▸ Job
Determine how many lines of the listing below contain the string "text", and reply with that number alone.

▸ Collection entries
START

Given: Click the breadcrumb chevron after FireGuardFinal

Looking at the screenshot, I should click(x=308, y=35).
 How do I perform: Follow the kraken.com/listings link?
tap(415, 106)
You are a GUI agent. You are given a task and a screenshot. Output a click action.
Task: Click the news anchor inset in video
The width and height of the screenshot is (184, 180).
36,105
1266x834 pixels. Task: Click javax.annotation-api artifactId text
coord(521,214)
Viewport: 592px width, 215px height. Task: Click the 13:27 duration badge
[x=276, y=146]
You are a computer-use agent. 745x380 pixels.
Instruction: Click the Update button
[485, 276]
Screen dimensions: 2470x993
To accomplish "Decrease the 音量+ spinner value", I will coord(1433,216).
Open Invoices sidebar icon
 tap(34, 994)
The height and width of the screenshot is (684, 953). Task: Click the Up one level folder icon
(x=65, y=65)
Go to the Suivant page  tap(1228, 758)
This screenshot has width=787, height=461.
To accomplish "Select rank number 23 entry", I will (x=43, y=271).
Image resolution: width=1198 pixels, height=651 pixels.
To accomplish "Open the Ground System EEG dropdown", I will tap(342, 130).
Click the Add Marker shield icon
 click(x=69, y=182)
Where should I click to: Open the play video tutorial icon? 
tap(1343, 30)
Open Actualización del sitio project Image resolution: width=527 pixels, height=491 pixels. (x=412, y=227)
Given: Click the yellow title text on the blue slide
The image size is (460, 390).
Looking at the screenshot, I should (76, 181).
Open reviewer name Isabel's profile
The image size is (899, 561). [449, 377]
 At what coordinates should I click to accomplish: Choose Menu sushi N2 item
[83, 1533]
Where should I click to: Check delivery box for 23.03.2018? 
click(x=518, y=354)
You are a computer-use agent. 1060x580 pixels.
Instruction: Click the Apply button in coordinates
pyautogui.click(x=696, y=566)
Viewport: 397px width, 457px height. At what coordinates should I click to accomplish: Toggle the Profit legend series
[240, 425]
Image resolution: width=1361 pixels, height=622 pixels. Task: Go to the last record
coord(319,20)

END

▸ Result of this exercise
2